Exercise: Of all the lines below, output only those starting at the one with "Click the sort arrows on the NAME column" and ending at the one with "Task: Toggle lower display SUB no", both ends included, exactly as written.

(Stored records)
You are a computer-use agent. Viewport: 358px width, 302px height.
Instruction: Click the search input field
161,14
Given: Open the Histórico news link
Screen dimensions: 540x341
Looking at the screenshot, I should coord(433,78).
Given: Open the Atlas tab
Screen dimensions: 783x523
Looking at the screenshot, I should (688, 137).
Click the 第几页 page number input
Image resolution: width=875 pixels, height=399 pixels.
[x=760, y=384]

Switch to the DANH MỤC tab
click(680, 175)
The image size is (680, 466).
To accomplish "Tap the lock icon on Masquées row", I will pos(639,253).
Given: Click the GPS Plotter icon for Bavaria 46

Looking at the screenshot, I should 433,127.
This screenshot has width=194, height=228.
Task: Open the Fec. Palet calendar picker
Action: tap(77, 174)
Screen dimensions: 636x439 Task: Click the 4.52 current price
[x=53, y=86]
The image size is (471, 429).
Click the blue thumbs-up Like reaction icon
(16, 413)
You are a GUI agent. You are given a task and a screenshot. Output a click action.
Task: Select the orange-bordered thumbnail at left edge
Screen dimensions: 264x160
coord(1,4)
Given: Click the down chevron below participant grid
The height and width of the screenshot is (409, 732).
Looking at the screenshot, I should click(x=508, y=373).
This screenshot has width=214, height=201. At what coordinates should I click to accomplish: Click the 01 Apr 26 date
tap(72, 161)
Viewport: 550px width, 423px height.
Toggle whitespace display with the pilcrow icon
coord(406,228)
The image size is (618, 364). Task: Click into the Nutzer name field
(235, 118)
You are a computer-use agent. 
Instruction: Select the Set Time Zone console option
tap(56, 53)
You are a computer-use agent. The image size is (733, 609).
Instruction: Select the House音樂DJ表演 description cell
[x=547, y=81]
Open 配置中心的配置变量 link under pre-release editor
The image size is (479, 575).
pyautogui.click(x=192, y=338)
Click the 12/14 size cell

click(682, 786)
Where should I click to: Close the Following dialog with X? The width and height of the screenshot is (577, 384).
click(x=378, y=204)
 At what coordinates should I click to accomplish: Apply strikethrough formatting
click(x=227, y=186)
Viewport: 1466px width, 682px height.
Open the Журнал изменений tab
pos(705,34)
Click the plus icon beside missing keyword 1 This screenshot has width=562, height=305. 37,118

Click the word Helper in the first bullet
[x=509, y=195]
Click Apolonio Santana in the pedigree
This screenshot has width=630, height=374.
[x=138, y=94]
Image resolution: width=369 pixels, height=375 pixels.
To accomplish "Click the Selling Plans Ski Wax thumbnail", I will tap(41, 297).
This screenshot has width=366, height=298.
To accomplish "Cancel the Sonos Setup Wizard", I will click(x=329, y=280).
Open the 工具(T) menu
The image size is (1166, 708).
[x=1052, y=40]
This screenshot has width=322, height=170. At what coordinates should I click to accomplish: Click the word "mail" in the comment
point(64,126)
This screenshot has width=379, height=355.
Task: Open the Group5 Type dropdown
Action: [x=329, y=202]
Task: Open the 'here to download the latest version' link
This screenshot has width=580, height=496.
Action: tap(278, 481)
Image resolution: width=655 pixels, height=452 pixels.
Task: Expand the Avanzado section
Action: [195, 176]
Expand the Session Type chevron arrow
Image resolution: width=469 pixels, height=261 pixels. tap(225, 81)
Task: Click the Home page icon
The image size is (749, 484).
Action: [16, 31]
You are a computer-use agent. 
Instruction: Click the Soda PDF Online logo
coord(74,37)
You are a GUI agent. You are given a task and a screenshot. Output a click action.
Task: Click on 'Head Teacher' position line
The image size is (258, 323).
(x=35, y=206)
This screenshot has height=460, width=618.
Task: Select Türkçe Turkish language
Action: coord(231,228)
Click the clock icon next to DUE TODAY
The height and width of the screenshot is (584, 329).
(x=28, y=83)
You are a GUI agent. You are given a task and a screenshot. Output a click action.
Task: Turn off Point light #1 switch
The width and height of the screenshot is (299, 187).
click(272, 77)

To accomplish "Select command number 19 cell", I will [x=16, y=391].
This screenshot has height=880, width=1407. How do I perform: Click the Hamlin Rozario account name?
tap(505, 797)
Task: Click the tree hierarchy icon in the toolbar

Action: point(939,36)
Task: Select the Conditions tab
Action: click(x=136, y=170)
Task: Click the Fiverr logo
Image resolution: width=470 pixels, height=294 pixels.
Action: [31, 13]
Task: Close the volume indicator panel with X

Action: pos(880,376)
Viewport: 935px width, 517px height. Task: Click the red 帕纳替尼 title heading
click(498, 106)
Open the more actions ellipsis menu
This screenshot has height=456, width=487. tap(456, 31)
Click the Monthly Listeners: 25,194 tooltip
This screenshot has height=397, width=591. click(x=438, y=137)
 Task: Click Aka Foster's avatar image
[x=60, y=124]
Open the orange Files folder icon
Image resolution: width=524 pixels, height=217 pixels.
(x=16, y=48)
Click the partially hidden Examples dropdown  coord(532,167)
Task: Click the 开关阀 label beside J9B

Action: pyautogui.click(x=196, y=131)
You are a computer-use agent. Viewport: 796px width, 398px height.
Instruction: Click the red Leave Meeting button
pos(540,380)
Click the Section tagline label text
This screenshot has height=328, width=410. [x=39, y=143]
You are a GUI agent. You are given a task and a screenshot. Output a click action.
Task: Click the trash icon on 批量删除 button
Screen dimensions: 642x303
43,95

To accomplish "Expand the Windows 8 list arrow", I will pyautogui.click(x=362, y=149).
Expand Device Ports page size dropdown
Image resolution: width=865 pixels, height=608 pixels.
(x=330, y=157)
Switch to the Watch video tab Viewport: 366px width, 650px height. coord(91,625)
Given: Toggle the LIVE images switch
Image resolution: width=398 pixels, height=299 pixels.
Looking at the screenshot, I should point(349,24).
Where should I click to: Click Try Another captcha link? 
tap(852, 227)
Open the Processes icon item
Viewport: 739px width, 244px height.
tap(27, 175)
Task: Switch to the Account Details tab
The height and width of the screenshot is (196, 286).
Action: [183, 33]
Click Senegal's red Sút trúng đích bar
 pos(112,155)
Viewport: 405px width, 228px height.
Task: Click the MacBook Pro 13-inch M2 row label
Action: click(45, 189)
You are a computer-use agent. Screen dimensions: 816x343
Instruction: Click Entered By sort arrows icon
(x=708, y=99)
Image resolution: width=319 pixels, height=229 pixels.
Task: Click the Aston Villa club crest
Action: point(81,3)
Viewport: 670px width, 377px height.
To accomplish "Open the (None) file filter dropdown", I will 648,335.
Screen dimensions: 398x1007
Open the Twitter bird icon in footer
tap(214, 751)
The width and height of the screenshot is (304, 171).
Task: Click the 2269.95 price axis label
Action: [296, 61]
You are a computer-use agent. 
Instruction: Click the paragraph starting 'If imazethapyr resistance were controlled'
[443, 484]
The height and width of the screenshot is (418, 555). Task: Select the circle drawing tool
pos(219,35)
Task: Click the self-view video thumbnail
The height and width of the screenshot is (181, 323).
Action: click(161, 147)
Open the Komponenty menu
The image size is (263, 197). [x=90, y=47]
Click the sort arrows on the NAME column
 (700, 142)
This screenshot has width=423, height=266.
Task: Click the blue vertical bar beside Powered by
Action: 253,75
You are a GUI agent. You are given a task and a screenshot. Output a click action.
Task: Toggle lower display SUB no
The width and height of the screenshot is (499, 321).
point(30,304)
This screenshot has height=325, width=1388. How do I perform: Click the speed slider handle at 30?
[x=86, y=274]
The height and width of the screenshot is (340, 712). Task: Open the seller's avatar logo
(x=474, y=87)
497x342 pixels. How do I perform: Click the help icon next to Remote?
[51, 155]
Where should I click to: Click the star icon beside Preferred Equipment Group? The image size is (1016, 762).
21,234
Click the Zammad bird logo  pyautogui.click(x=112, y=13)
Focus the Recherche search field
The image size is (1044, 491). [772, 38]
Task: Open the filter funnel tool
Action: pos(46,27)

Answer for the task:
Click the sort arrows on the NAME column
 (700, 142)
This screenshot has width=423, height=266.
Task: Click the blue vertical bar beside Powered by
Action: 253,75
You are a GUI agent. You are given a task and a screenshot. Output a click action.
Task: Toggle lower display SUB no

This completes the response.